The camp’s moving plans prompted the community organization Friends of Little Saigon to send a letter to the Seattle City Council and LIHI asking to delay the move. Friends of Little Saigon is a community organization that promotes economic development and the vitality of the neighborhood. The letter, written by board president Tam Nguyen, cited a lack of “due process and communication,” and questioned the strategic planning of the move.

Nguyen said he is concerned about how the recent developments will affect neighborhood businesses and the image of Little Saigon. “The city doesn’t want to deal with a complicated issue like this,” Nguyen said in an interview, “and the Vietnamese community here is vulnerable.”

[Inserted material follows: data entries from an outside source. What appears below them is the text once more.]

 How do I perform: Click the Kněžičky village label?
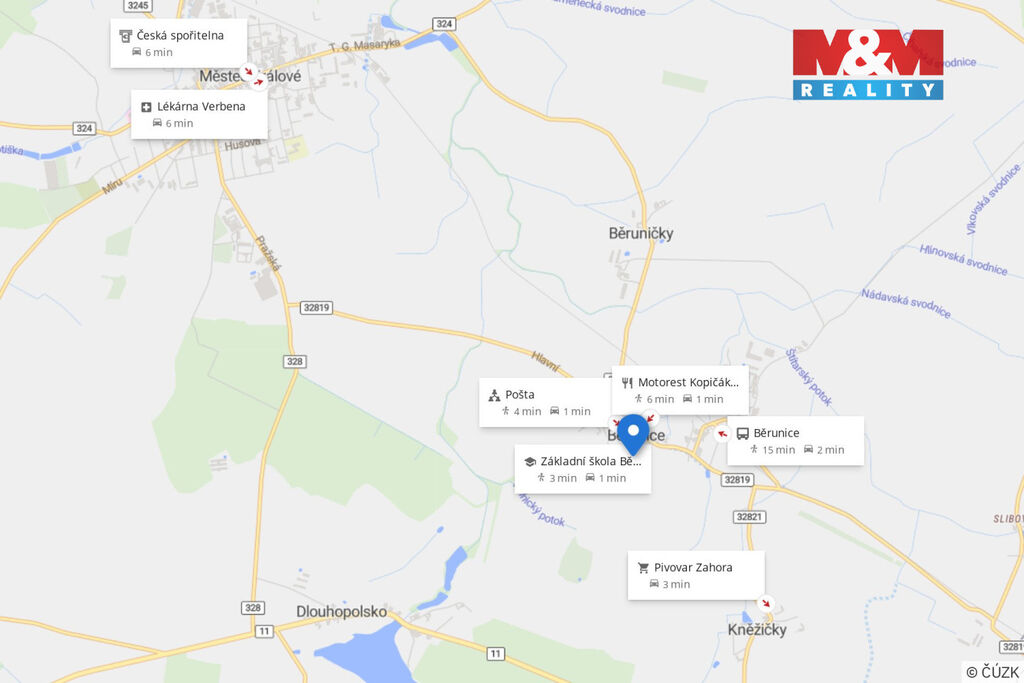click(757, 629)
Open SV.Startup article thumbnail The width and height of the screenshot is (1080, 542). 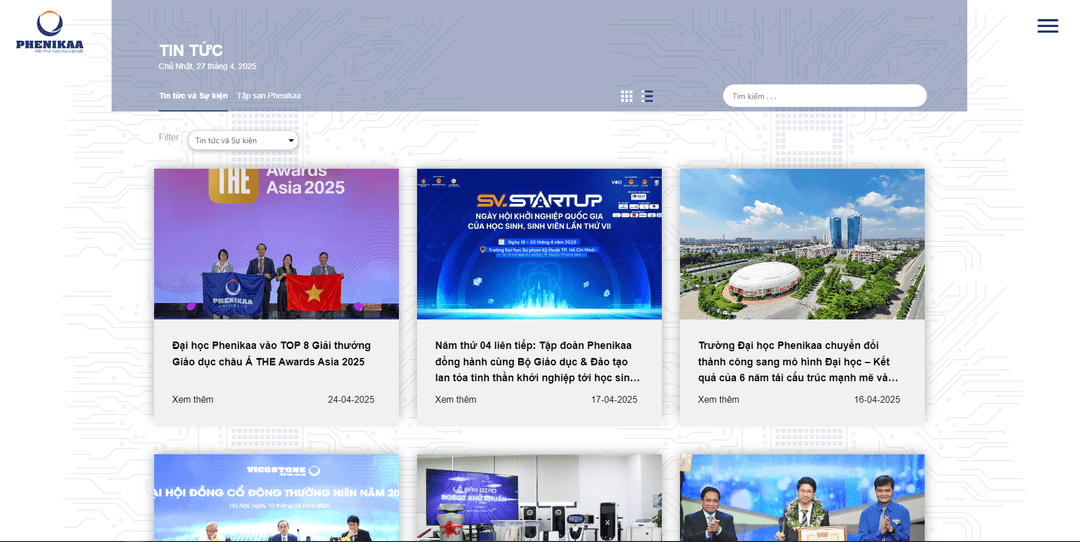click(539, 243)
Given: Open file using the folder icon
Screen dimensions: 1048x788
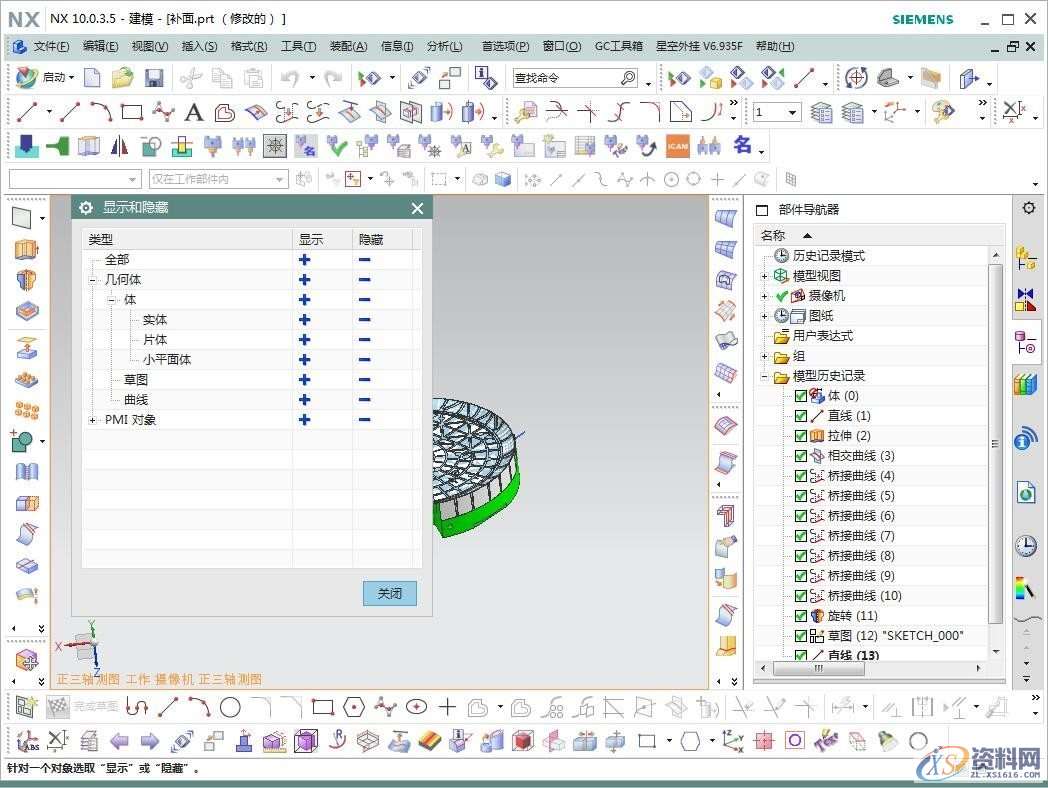Looking at the screenshot, I should (x=122, y=78).
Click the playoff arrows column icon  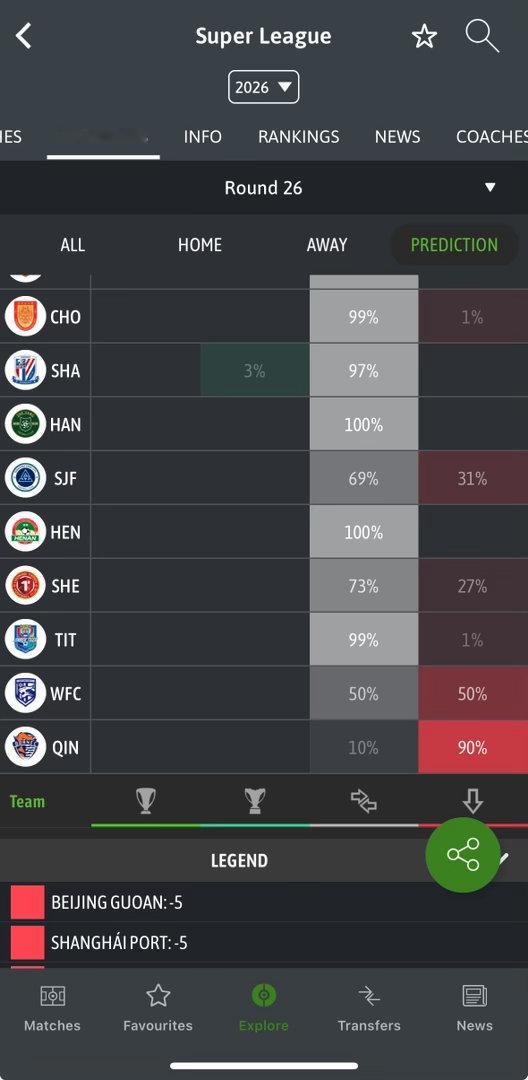[363, 801]
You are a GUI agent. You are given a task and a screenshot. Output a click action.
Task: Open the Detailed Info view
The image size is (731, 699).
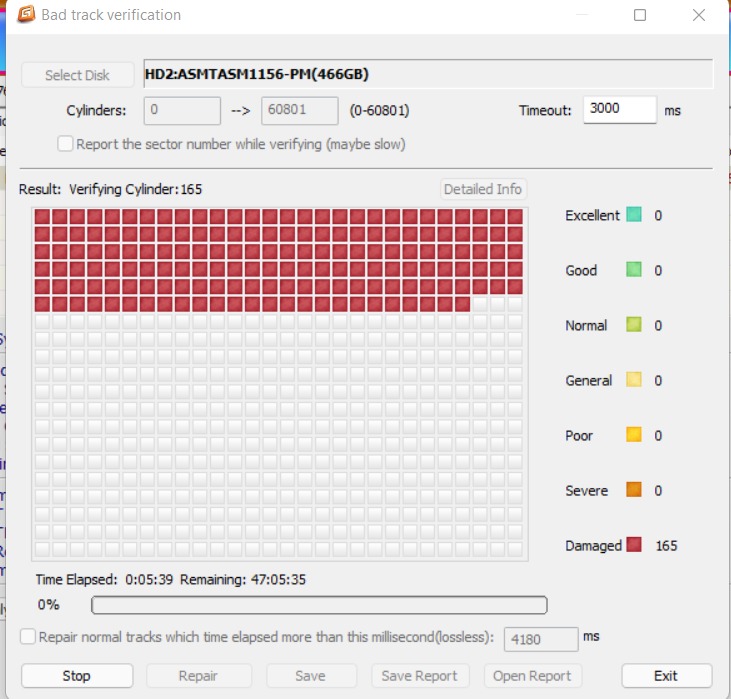click(483, 189)
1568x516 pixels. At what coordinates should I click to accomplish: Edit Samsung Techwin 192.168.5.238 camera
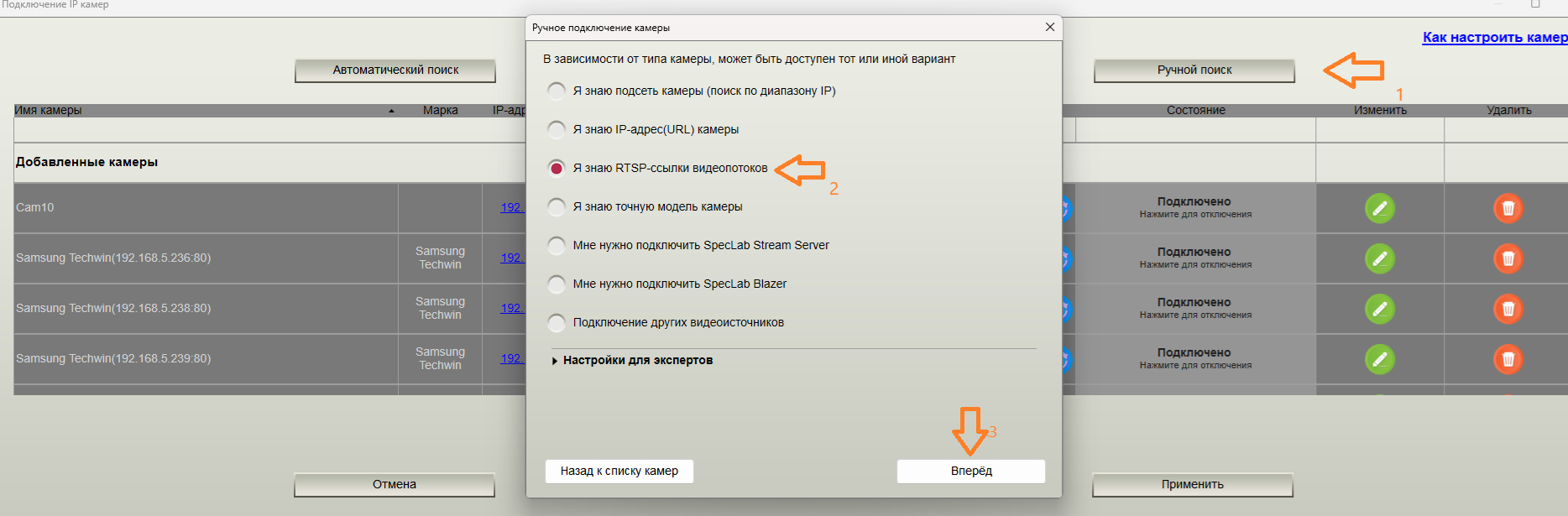(1379, 309)
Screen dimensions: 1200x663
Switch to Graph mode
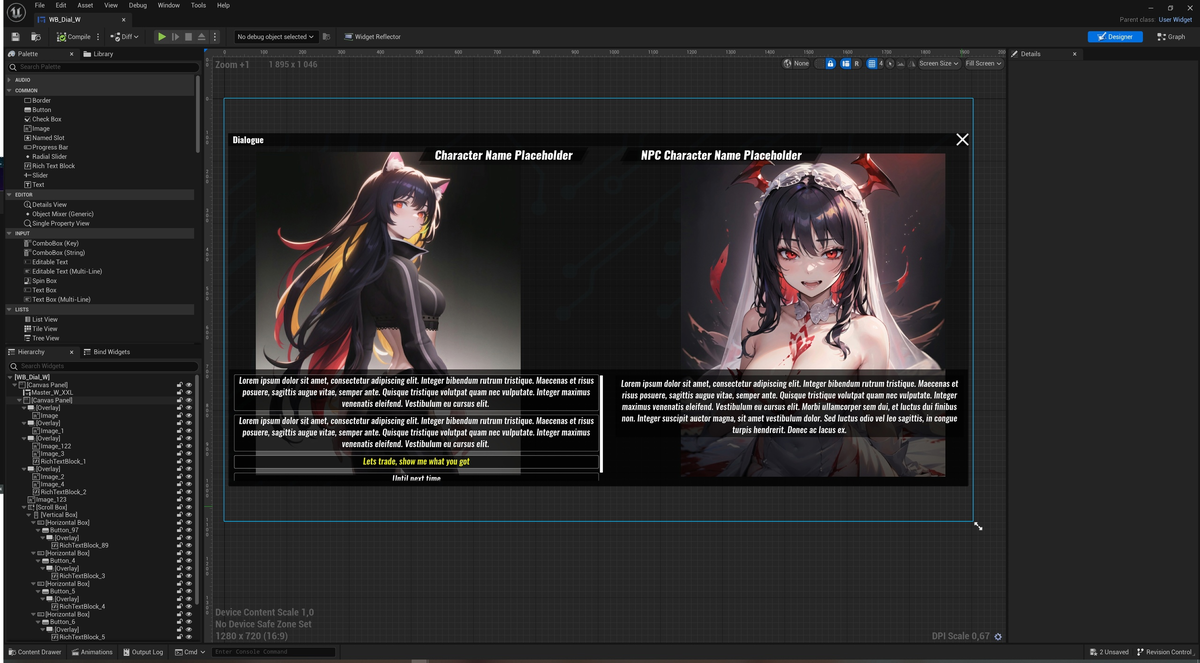1171,37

A main concern among community members is that Nickelsville moved to the International District because the community there would passively comply.

But since the August announcement, representatives from Nickelsville and LIHI have held community meetings to address questions and concerns regarding the encampment, and the community has been supportive, says Sharon Lee, Executive Director of LIHI.

The site is currently owned by housing developer Coho Real Estate, which has given its approval to LIHI and Nickelsville to use the land at 1001 S. Dearborn Street free of charge.

Nickelsville’s new location doesn’t have many immediate neighbors besides Interstates 5 and 90. One of the closest businesses is the Goodwill, whose officials are supportive of the Dearborn location.

“Today Nickelsville homeless sites provide a necessary service for those struggling in our community,” says Catherine McConnell, Seattle Goodwill’s Vice-President, in a news release concerning the move. In a former location where Goodwill offered support, Nickelsville was “a well-organized community with requirements that included a zero tolerance for drugs and alcohol; they were self-managed, providing their own security and cleaning,” she said.

And according to Lee, Nickelsville has successfully helped more than 100 men, women, and children move into permanent or transitional housing.

“There’s a problem with shelters being full at night,” she said, going on to explain that Nickelsville regularly sees mothers with young children seeking shelter at night, especially on weekends when many social services are closed. But the 40-person site on Dearborn can barely keep up with demand. A sign on the security booth reads “no intakes until further notice, full!”

The encampment is often close or full to capacity, but the group still makes an effort to help those seeking shelter. “I won’t turn down a family,” said Herman Kahaloa, a resident of six months who was working the security booth when I visited the camp. Kahaloa went on to describe how Nickelsville has been a helpful stopgap solution for him and many others in the process of saving money for more permanent housing.

Murray has come out in support of homeless encampments as an important stopgap solution for Seattle’s growing homeless populations, yet local neighborhood support for encampments similar to Nickelsville is still hard to come by. Both Tent City 3 (under I-5 on Ravenna Boulevard NE) and the Ave Foundation (formerly in front of the post office on University Way NE) recently received notices from the city to evacuate their locations.

Lee is also part of the Unsheltered Homelessness Task Force, announced by the mayor’s office on October 17. Murray created the task force, he said, to slow the increase in homelessness in Seattle, which has increased by 30 percent since 2010.

The task force will work to define the legal processes of permitting authorized homeless camps in Seattle, including “where encampments are located, how new sites for legal encampments are identified and how neighborhoods are consulted.”